Do you see a use case where filtering on the basis of “resources_assigned” would help too? If it is only resources_available then maybe we can do something outside of scheduler.



If a magic value like pbs.same could be used as place=group=pbs.same, yes I could see that working for my use case. I wonder, though, how quickly we would want filtering that effectively acts as 2+ group-like resources, requiring something beyond the place=group= approach.

There are many interesting questions around the performance of nfilter based on design/use, but probably too early to get into this in great detail. For example the various bits of python overhead (spinning up an interpreter, marshaling, etc) may represent a sizable portion of that 24 seconds - or not. :slight_smile: Bhroam has done some great work implementing our design for scheduling faster with node equivalence, that may (or may not) reduce the performance loss if python is involved. Does python have to be involved, even if it ends up not being performant in this application?

I don’t see a use case involving resources_assigned at the moment for our site, but I could easily imagine resources_assigned being handy for other sites.


@gmatthew Just to again touch base upon uc1 you previously mentioned -
Is that use case result of a one off job that you intend to submit once in a while (maybe like to benchmark) or is it something that is needed in every other job that intends to run on bigger memory nodes in their first chunk and so on?


uc1 is something our users are doing today, and we see a general trend toward setting up MPI jobs in that way in order to avoid overloading the head node with both the generally higher/different workload of rank 0 and the workload of additional ranks.

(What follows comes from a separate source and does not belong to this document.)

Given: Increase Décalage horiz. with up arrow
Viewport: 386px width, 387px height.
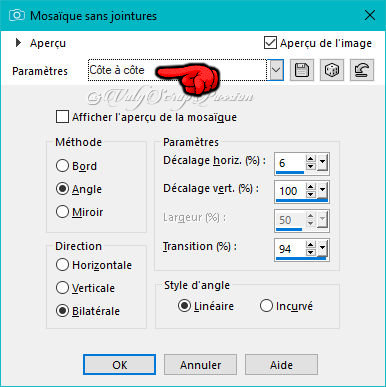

Can you name it ndfilter instead of nfilter. nfilter sounds like numeric filter :slight_smile:

ndfilter might sound more like node-filter.


Sure I can make that change. @billnitzberg also suggested changes to “nfilter” and asked either change it to “node_filter” or just “filter”.

So do you two have any preference between “filter”, “node_filter” or “ndfilter”?


I’d prefer node_filter. Second preference would be ndfilter.


@billnitzberg asked me to provide more use cases for this feature, based on what our users are doing now. Here’s a quick bit of background on how our users request resources, then I’ll get to the use cases. Users pick from one of roughly 7 primary types of nodes using resources_available.model. If they have a need for some specialized subset of a primary type, e.g. bigmem, they request that resource as well. In some cases we have different bigmem sizes, so a user might additionally specify resources_available.mem to request the minimum mem size needed. Then we have onesy/twosey special nodes that might have a different resources_available.model, etc.

uc3) Multi-chunk job that picks a higher memory node for the head node and cheaper (lower accounting charge rate) nodes for the rest:

qsub -l select=1:model=bro:mpiprocs=4+100:model=san:mpiprocs=16

uc4) Multi-chunk job that picks all nodes from the same type, but places fewer MPI ranks on the head node:

qsub -l select=1:model=has:mpiprocs=8+199:model=has:mpiprocs=24

uc5) Multi-chunk job that picks a special onesy node for the last node of the job, and a different type for all other nodes:

qsub -l select=299:model=ivy+1:model=fasthas

Some observations:

a) In general there will be several model types that a user considers “cheaper” as used in uc3, so a node_filter for that particular chunk could express the acceptable set

b) For a request like uc4 we expect that users are concerned more with overall and per-core memory rather than the particular model.

c) We have thought about trying to reformulate select statements to more exactly describe the MPI/mem ratio needed and have PBS parcel out ranks to match. This would potentially recast uc3 to something like:

qsub -l select=1:model=bro:mpiprocs=4+1600:ncpus=1:mpiprocs=1:gigs_per_core=2gb

and PBS could find nodes that match, with possible contraints like pbs.same mentioned earlier in the discussion.


Currently we have moved resources away from this project. So this project is stalled for now.